Al-Ahram Hebdo : La convention démocrate, tenue du 20 au 24 août à Chicago, intervient dans une situation particulière : le retrait de Biden et des divisions internes …
Dr Hanan Abou Skeen : C’était, en effet, une convention d’une grande importance pour plusieurs raisons. Tout d’abord, le Parti démocrate est divisé depuis le début de la guerre de Gaza. Plusieurs membres se montrent réticents au soutien inconditionnel de Washington à Israël dans cette guerre. C’était donc l’occasion pour les démocrates de se montrer unifiés derrière la candidature de Kamala Harris face au républicain Donald Trump. Ensuite, le parti a annoncé les grandes lignes de sa politique intérieure et étrangère pour convaincre les électeurs. Enfin, l’élection présidentielle américaine intéresse le monde entier, car Washington joue un rôle dans tous les dossiers épineux.
— Justement, qu’en est-il de l’avenir de la guerre de Gaza ?

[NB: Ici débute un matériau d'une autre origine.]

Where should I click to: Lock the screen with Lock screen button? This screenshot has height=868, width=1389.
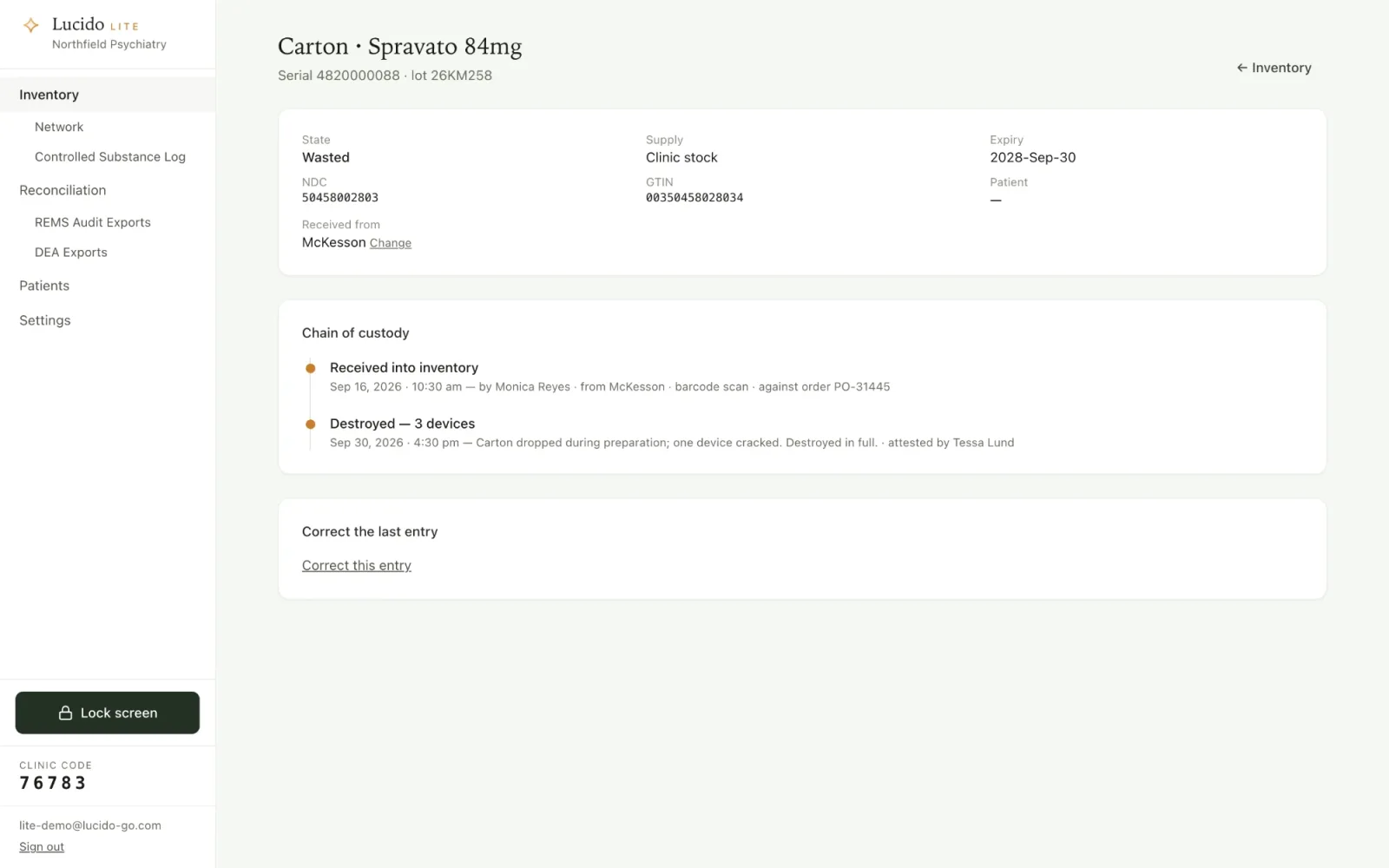tap(108, 713)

— Il ne faut pas s’attendre à un grand changement. Kamala Harris a essayé de maintenir un certain équilibre en critiquant la mort de civils et en défendant en même temps le droit d’Israël à se défendre. Ainsi, elle veut gagner l’électorat pro-palestinien. En même temps, elle veut satisfaire le lobby juif qui finance la présidentielle américaine et jouit d’une grande influence. En analysant son discours, on peut en déduire que Harris continuera à soutenir Israël. En parallèleme, elle peut renforcer ses pressions sur les Israéliens pour stopper la guerre de Gaza. Washington possède plusieurs cartes de pression qu’il n’a toujours pas utilisées.
— Les manifestations pro-palestiniennes organisées en marge de la convention démocrate ont-elles une influence ?

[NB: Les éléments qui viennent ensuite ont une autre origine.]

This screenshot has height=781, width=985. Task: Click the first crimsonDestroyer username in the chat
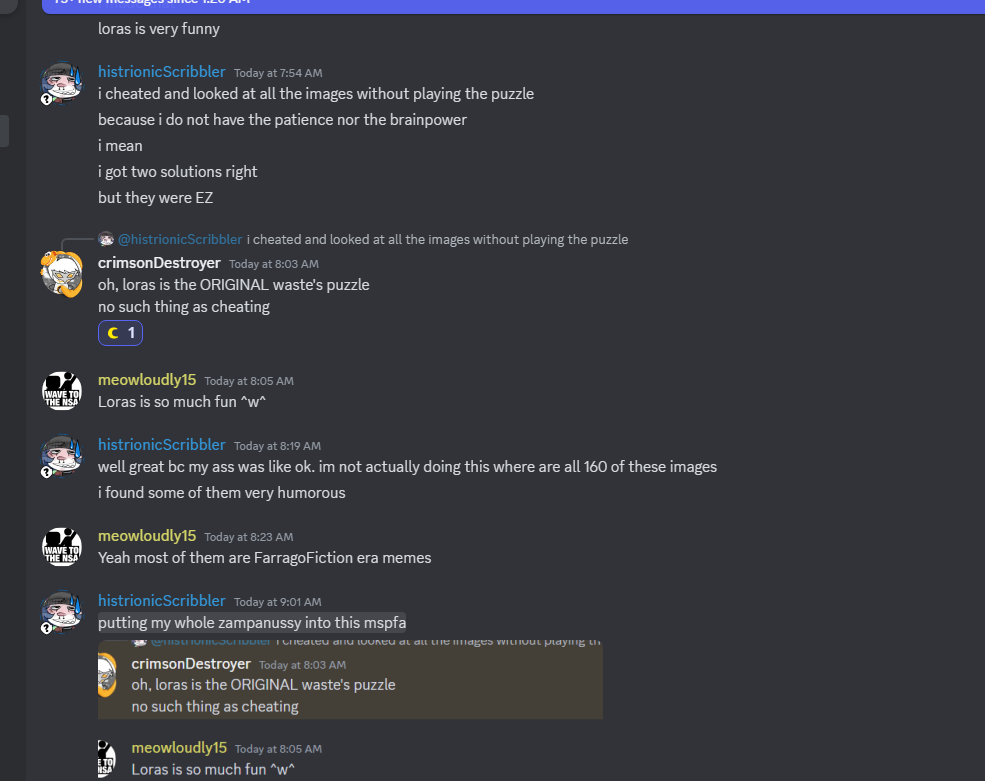coord(159,263)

— Certainement. Car les protestataires contre la politique américaine envers la Palestine sont surtout des jeunes qui se présentent comme le « Uncommitted » (non aligné) National Movement, lancé pour s’opposer à la guerre à Gaza et influencer le Parti démocrate sur la question. Ce mouvement veut montrer que ses voix comptent. L’évolution de la situation à Gaza a une certaine influence sur le choix du futur président des Etats-Unis. Cependant, la plupart des électeurs américains s’intéressent davantage à la politique intérieure, aux questions du chômage, de l’immigration, du pouvoir d’achat, des impôts, etc.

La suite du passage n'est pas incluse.